- [Task 1]: Summarize the passage on COSI sampling methods in three sentences.
- [Task 2]: Carry the passage on COSI sampling methods forward from its final sentence.

- [Document text]:
Content starts

According to the COSI protocol, countries could choose one or more of the following age groups: 6.0–6.9, 7.0–7.9, 8.0–8.9, or 9.0–9.9 years. Belgium and Slovenia included all age groups (only in 2009/10 and 2012/13). Among the other countries, most considered 7-year-old children (Bulgaria, Czech Republic, Greece, Hungary, Ireland, Lithuania, Latvia, Malta – only in 2012/2013; Moldova, Portugal, Spain, Sweden, Republic of Macedonia – only in 2009/2010, and Turkey). Spain and Sweden also targeted 8-year-old children, and Greece 9-year-olds. Albania, Norway, and Romania considered only 8-year-old children, and Italy and San Marino 8- and 9-year-olds.
Most countries adopted a two-stage sampling design with primary schools as the primary sampling units (PSU) and whole classes as the secondary sampling units, except in the Czech Republic, Italy, Norway, and Spain, where the PSUs were paediatric clinics, classes, counties, and provinces, respectively.4
Three countries included all classes of their targeted grades of primary schools (Belgium, Malta, and San Marino), while a nationally representative sample was selected in the other countries. Among the 12 countries that participated in more than 1 round of data collection, 6 had a sentinel site approach (i.e., involved the same schools that were selected in previous rounds) while 6 countries selected a new sample of schools.5 Table 1 reports detailed information for each country.

Content ends

- [Extracted information]:
Content starts

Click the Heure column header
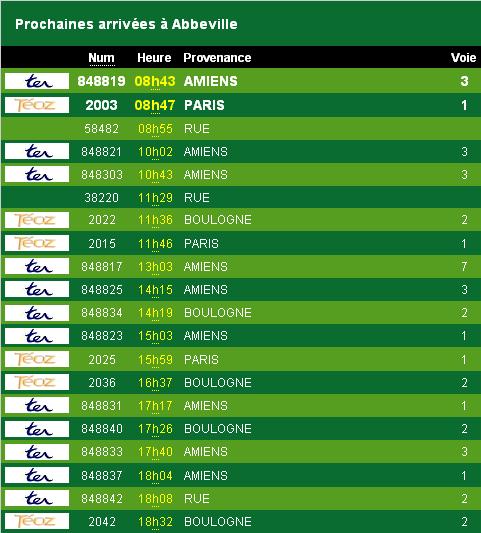 154,57
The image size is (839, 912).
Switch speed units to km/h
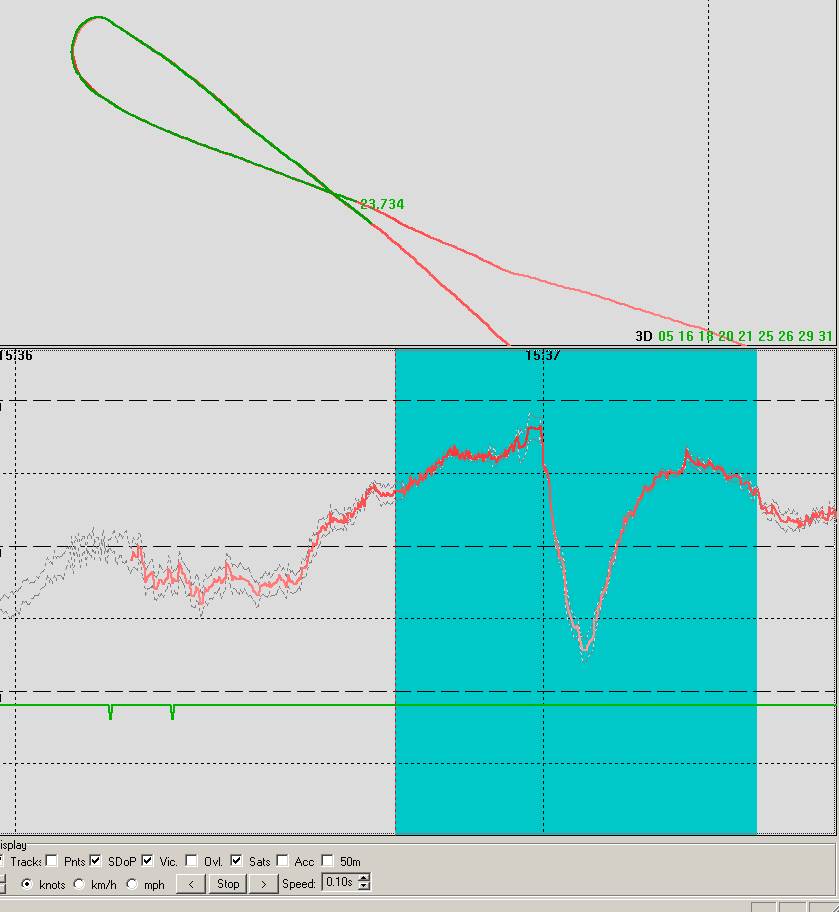coord(80,884)
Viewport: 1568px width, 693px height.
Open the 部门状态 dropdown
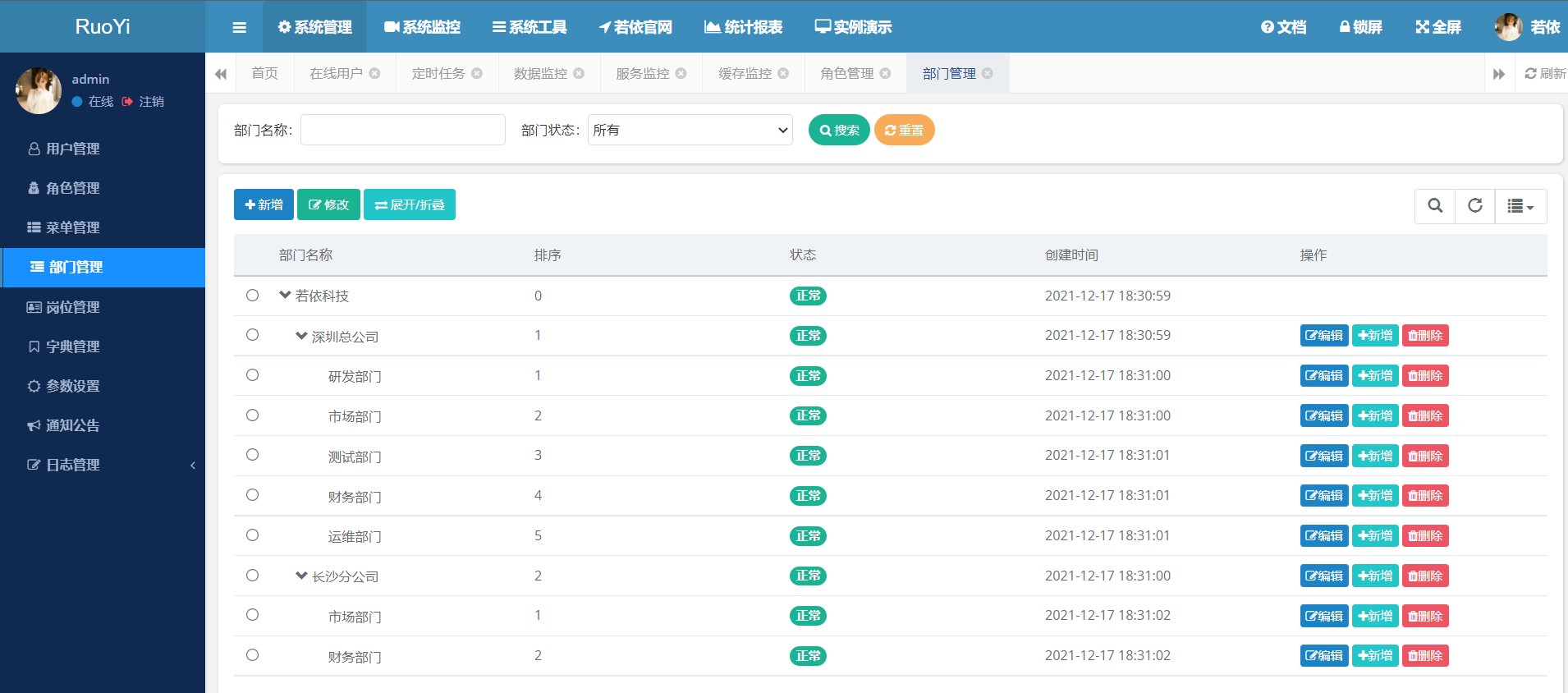(690, 130)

Content ends

- [Task output 1]: Under the COSI protocol, countries could choose one or more age groups between 6.0 and 9.9 years; Belgium and Slovenia included all of them, while most other countries considered 7-year-old children. Most countries used a two-stage sampling design with primary schools as the primary sampling units and whole classes as the secondary units, except the Czech Republic, Italy, Norway, and Spain. Belgium, Malta, and San Marino included all classes of their targeted grades, the other countries selected nationally representative samples, and among the 12 countries that took part in more than one round, 6 used a sentinel site approach while 6 selected a new sample of schools.

- [Task output 2]:
According to the COSI protocol, the minimum final effective sample size should be 2,800 children per single age group . In 6 countries, the number of children measured was considerably lower [42, 45].
During the data collection, children were measured by examiners who were trained in measuring weight and height using the WHO standardized techniques. Measurements were taken after having removed shoes and socks, as well as all heavy clothes (coats, sweaters, jackets, etc.) and items such as wallets, mobile phones, or key chains. Each child was weighed to the nearest 0.1 kg and height was measured to the nearest 1 mm. Each country provided the average weights of the types of clothes worn during the measurements, which were used to adjust the observed weight.
Besides the record form for registering the child’s demographic characteristics and anthropometric measures, COSI also used an optional family record form which was completed by the child’s parent or guardian to gather information on the child’s eating habits and physical activity patterns. Through the family record form, data on family socioeconomic characteristics, such as parents’ education and employment status, were also collected. Given the voluntary nature of the form, not all countries adopted it (Table 1). Twelve of the 21 countries had family data available for at least one COSI round (Bulgaria, Czech Republic, Ireland, Italy, Lithuania, Malta, Moldova, Portugal, San Marino, Spain, Sweden, and Turkey).
The COSI study follows the International Ethical Guidelines for Biomedical Research Involving Human Subjects . Local ethical committees also approved the study. More details on data collection procedures are provided elsewhere [42, 45, 47, 48].
All country datasets were reviewed for inconsistencies and completeness in a standard manner at the WHO Regional Office before they were aggregated for the inter-country comparisons. The final dataset, with data from the all rounds and countries, only included children with informed consent and complete information on age, gender, weight, and height. Children whose age did not fall within the target age group were excluded. Children with biologically implausible (or extreme) values were also excluded from the analysis (i.e., BMI-for-age values below –5 Z-scores or above +5 Z-scores), as recommended by the WHO .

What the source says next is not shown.